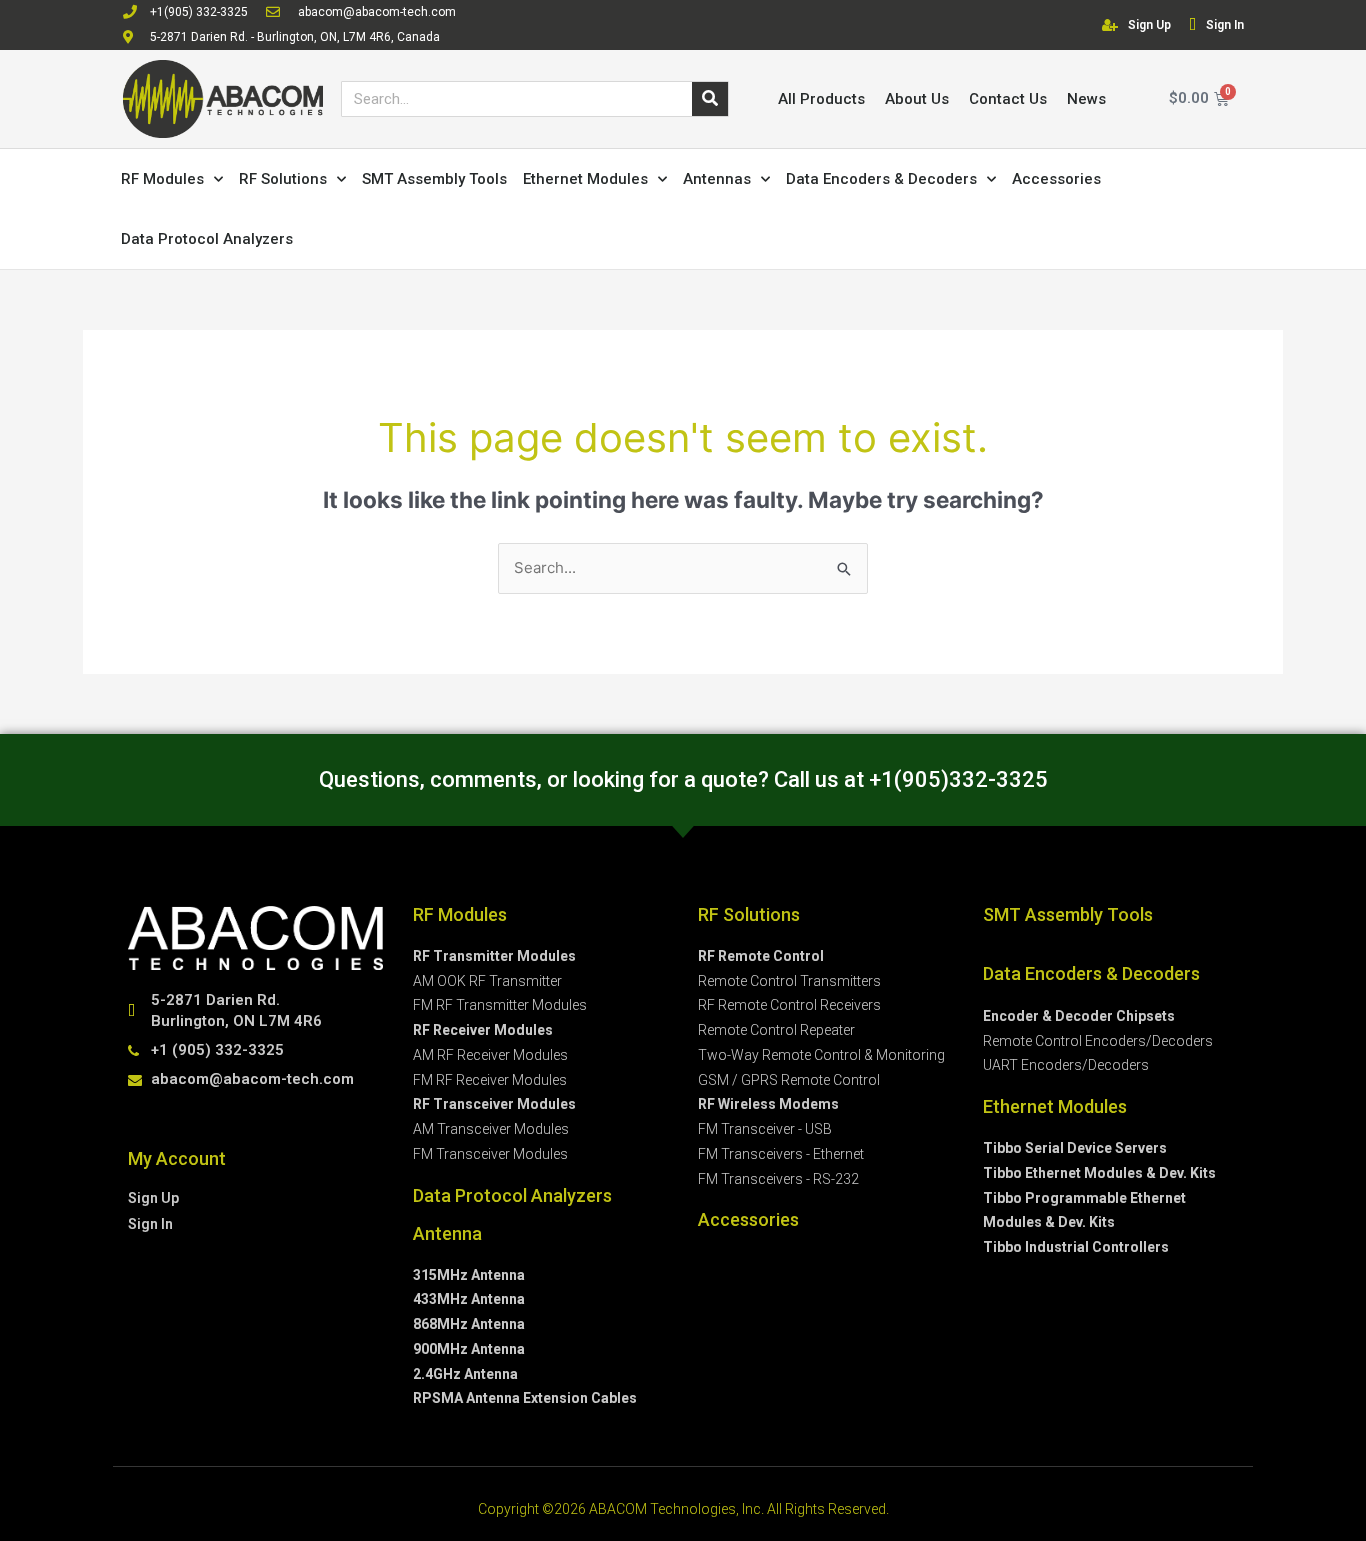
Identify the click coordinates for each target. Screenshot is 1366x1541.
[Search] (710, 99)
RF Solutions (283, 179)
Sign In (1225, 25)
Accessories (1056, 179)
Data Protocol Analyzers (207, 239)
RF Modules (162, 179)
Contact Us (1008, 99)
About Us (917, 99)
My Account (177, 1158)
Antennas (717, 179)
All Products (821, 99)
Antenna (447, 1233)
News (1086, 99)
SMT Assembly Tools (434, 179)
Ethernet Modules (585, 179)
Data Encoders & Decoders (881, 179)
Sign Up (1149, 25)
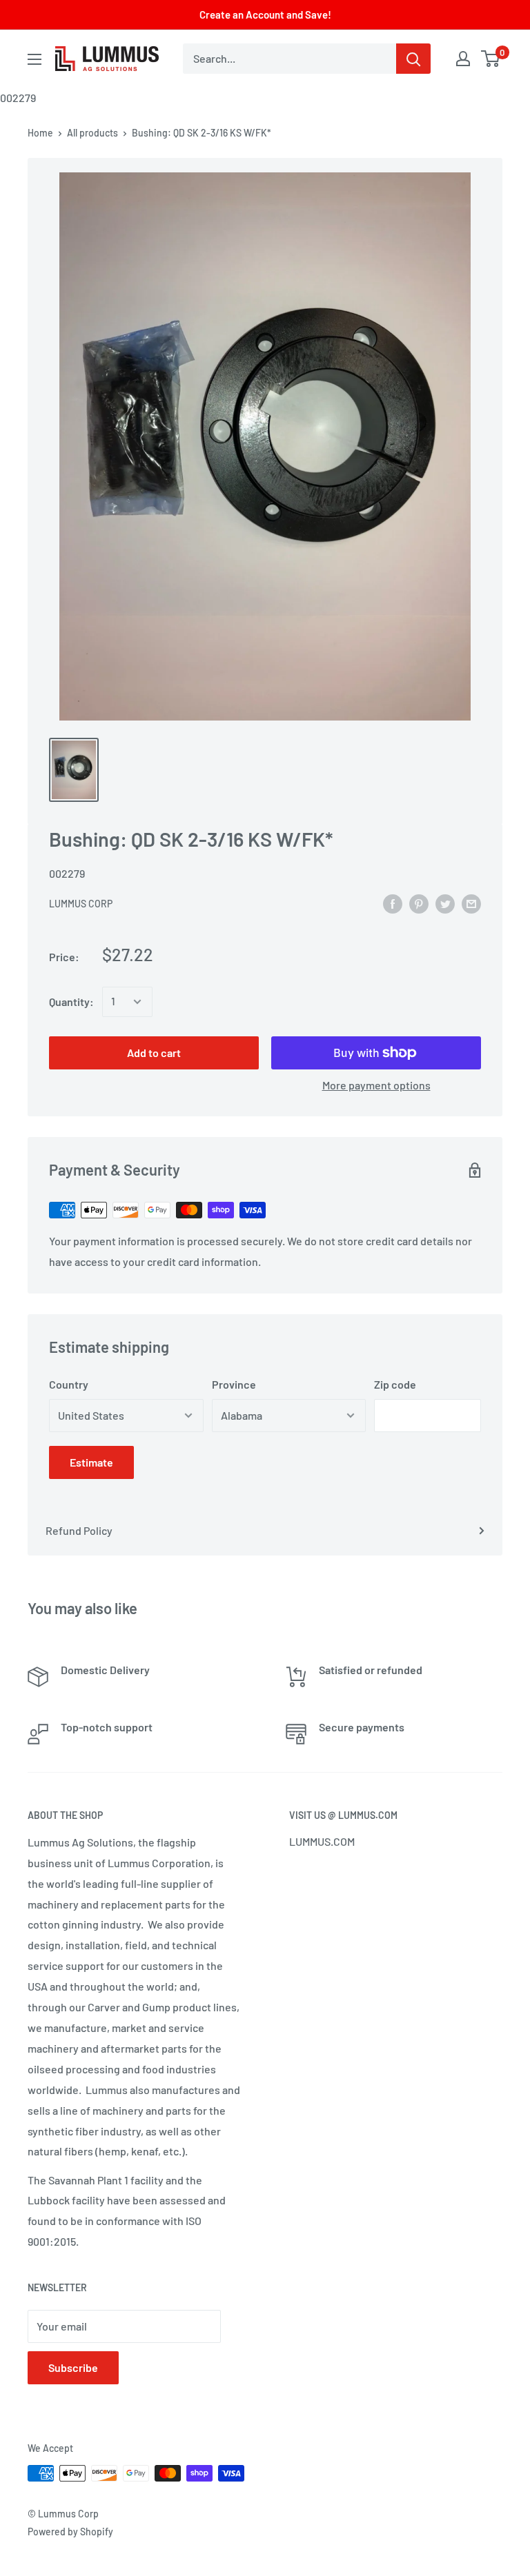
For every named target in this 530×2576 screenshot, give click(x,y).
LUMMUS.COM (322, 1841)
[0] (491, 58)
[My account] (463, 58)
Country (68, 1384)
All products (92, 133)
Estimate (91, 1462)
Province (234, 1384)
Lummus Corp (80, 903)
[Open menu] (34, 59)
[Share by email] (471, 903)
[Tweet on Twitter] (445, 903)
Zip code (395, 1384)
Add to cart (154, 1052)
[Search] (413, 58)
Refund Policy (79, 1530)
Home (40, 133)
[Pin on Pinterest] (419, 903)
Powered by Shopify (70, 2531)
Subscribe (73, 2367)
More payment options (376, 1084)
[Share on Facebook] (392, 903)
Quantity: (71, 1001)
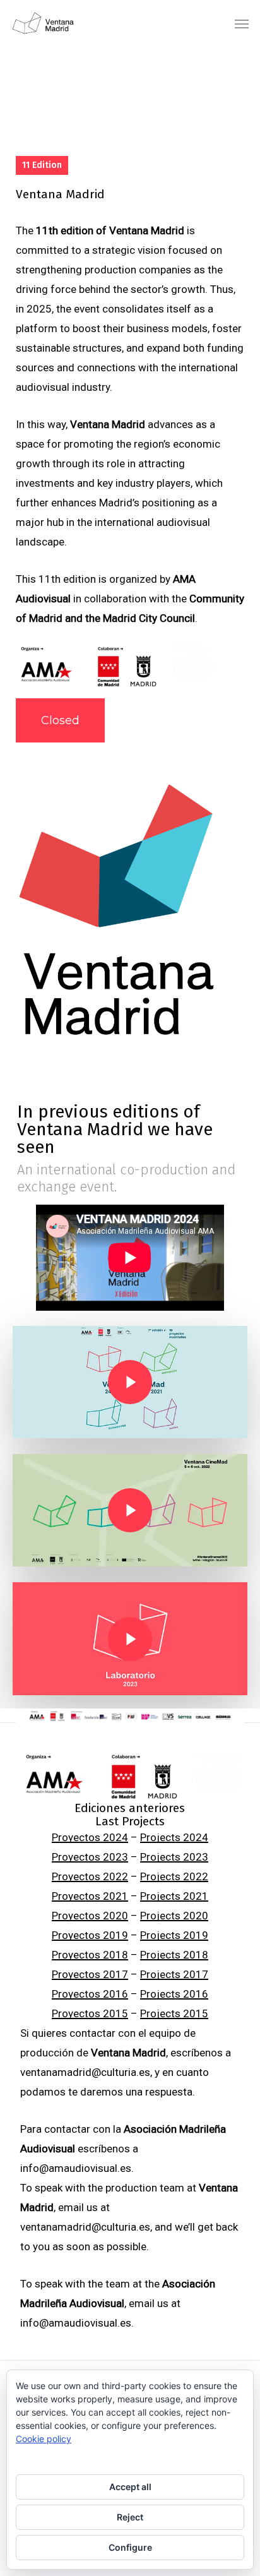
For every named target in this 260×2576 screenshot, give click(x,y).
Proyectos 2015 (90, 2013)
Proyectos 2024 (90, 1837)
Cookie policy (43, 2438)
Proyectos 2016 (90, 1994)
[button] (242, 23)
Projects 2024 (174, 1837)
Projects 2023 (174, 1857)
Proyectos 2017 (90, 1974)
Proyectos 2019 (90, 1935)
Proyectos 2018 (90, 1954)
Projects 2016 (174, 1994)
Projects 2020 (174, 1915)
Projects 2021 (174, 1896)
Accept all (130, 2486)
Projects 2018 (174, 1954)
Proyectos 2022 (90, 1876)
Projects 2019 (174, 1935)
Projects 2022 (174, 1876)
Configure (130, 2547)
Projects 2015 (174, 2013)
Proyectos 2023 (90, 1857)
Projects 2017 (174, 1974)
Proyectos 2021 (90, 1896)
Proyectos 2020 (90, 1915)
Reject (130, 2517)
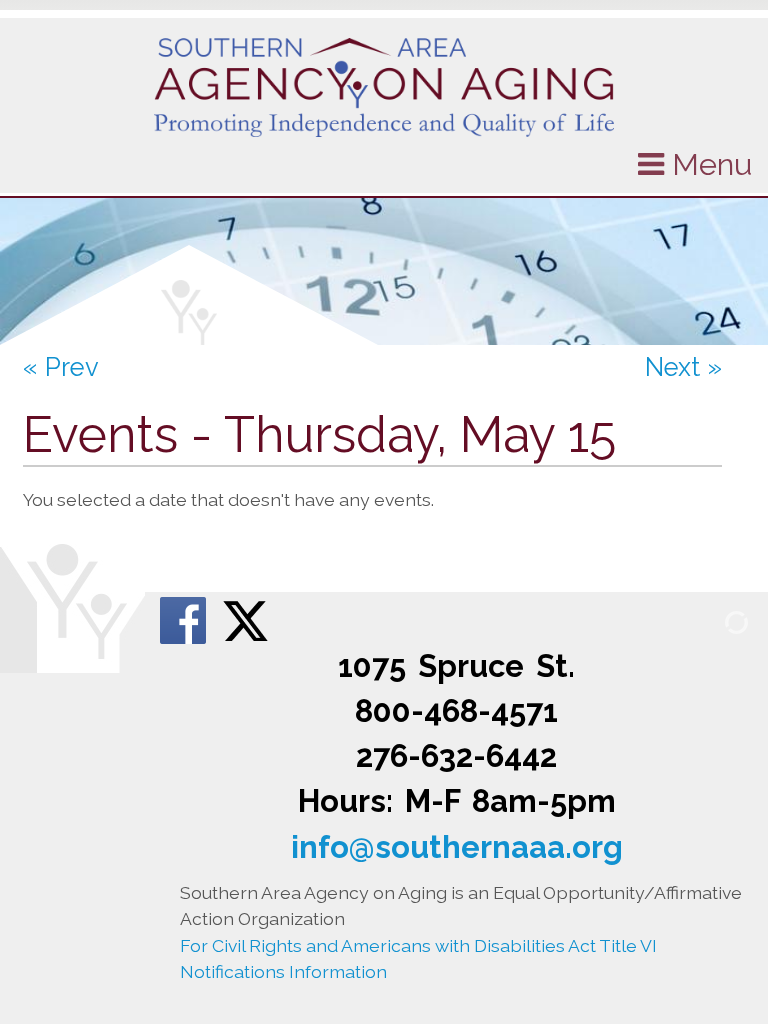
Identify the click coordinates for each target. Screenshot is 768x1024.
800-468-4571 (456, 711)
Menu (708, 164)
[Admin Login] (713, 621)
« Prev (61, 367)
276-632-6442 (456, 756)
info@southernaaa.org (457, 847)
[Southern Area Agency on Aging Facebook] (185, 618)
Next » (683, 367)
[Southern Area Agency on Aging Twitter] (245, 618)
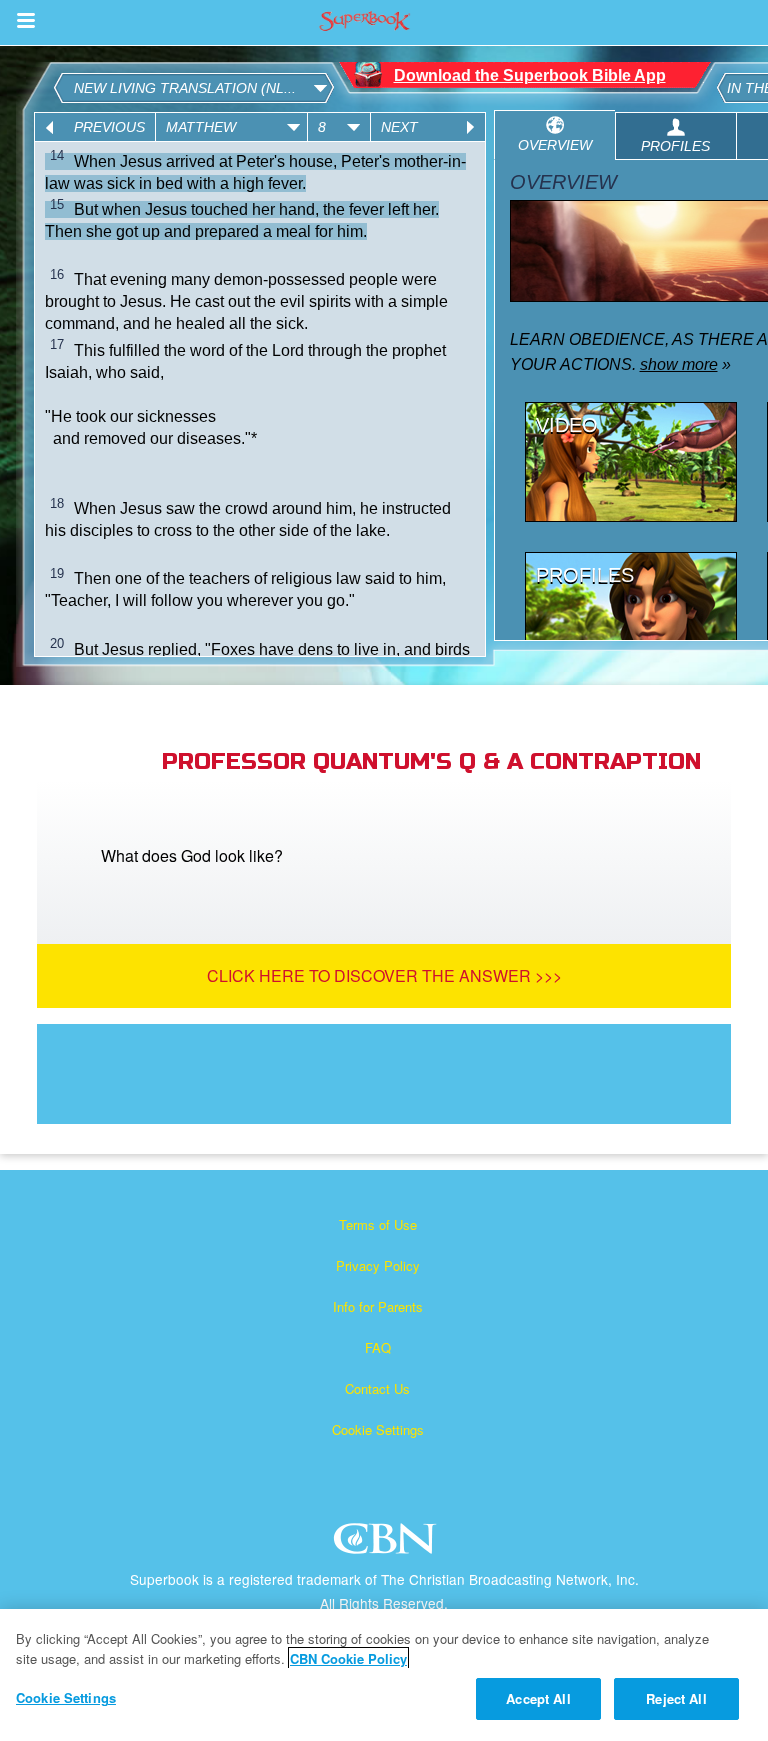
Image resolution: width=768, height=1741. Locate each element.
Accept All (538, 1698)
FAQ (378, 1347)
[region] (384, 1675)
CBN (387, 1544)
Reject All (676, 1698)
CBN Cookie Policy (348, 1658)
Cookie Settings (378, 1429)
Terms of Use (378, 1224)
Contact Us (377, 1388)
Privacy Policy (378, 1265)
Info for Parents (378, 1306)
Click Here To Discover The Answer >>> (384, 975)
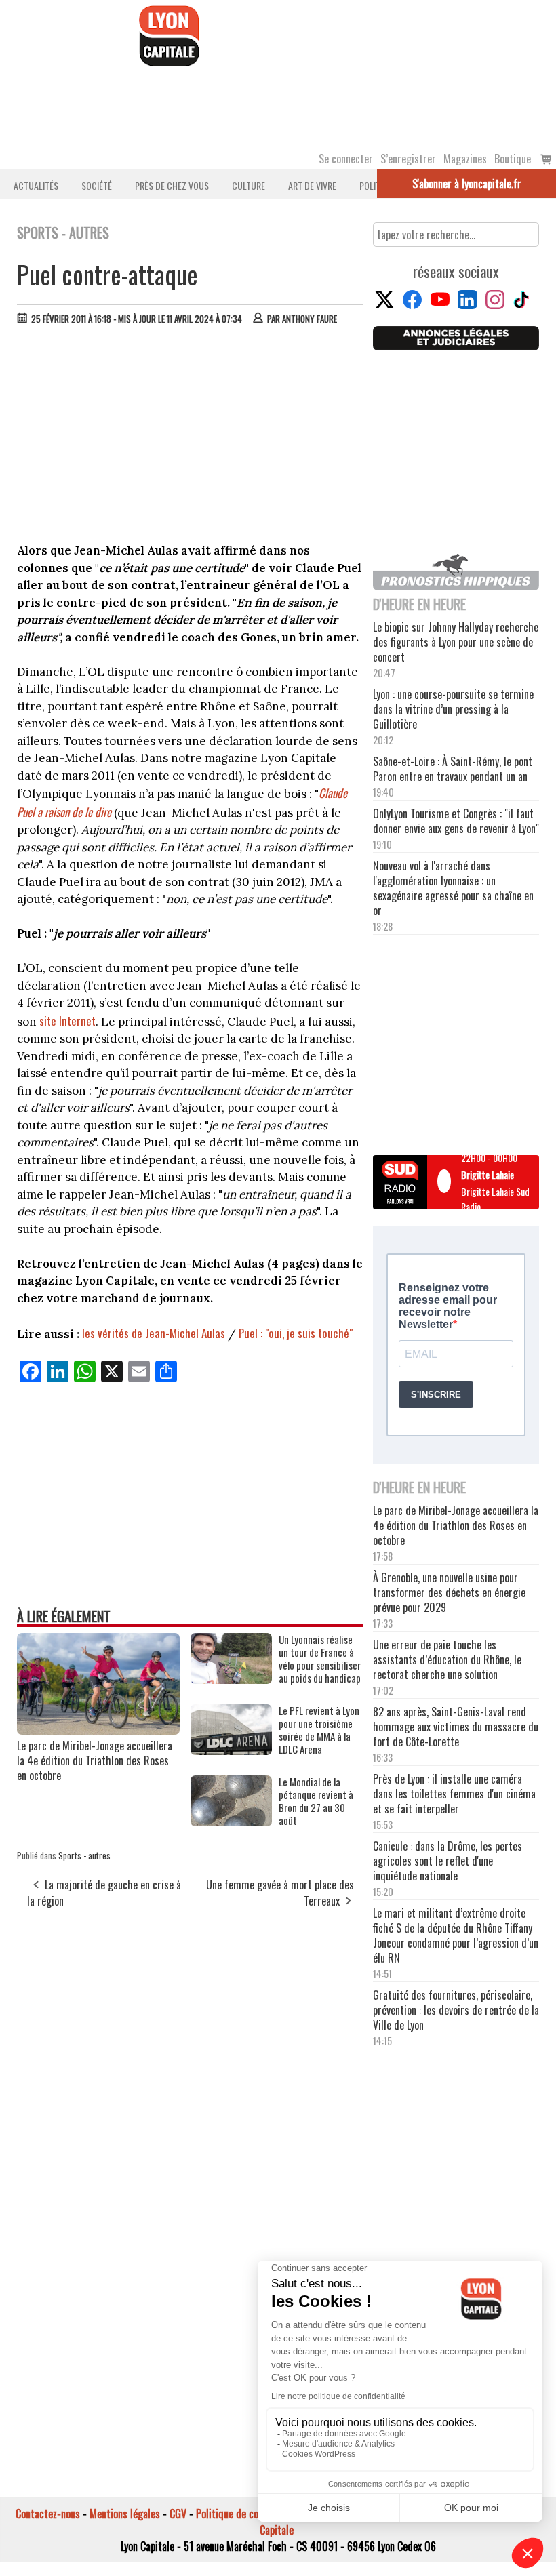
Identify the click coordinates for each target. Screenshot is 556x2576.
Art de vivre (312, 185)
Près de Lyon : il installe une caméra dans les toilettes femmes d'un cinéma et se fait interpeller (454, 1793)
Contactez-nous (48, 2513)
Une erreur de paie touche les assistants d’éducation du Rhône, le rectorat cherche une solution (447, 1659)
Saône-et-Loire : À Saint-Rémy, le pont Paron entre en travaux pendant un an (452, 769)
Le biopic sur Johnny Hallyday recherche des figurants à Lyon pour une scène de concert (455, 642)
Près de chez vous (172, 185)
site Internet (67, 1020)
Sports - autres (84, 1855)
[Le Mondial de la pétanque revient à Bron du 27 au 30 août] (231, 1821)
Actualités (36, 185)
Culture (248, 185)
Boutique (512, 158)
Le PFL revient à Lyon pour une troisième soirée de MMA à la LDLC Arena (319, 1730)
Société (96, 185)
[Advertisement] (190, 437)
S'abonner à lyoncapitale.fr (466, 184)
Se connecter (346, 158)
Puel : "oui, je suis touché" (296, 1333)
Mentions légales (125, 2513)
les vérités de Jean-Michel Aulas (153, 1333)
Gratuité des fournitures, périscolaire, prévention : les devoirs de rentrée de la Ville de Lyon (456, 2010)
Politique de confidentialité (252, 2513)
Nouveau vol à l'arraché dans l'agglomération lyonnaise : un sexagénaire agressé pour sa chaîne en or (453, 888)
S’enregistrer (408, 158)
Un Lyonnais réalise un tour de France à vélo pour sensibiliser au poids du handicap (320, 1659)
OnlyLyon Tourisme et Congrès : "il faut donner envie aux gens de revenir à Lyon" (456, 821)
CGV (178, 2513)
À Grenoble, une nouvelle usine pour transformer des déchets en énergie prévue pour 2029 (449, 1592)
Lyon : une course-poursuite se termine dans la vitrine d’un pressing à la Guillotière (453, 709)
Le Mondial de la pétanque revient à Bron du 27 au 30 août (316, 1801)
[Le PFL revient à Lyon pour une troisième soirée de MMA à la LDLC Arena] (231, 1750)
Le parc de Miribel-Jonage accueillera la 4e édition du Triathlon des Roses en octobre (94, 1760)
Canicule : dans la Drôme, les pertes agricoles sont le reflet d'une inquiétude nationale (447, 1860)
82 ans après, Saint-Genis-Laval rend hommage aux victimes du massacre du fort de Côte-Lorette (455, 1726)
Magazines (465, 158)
-------------------------
- **Work task**: Please copy, exactly as written, every line in the listing above from the line with "Actualités (36, 185)" up to and including the line with "CGV (178, 2513)".

- **Solution to this problem**:
Actualités (36, 185)
Culture (248, 185)
Boutique (512, 158)
Le PFL revient à Lyon pour une troisième soirée de MMA à la LDLC Arena (319, 1730)
Société (96, 185)
[Advertisement] (190, 437)
S'abonner à lyoncapitale.fr (466, 184)
Se connecter (346, 158)
Puel : "oui, je suis touché" (296, 1333)
Mentions légales (125, 2513)
les vérités de Jean-Michel Aulas (153, 1333)
Gratuité des fournitures, périscolaire, prévention : les devoirs de rentrée de la Ville de Lyon (456, 2010)
Politique de confidentialité (252, 2513)
Nouveau vol à l'arraché dans l'agglomération lyonnaise : un sexagénaire agressé pour sa chaîne en or (453, 888)
S’enregistrer (408, 158)
Un Lyonnais réalise un tour de France à vélo pour sensibiliser au poids du handicap (320, 1659)
OnlyLyon Tourisme et Congrès : "il faut donner envie aux gens de revenir à Lyon" (456, 821)
CGV (178, 2513)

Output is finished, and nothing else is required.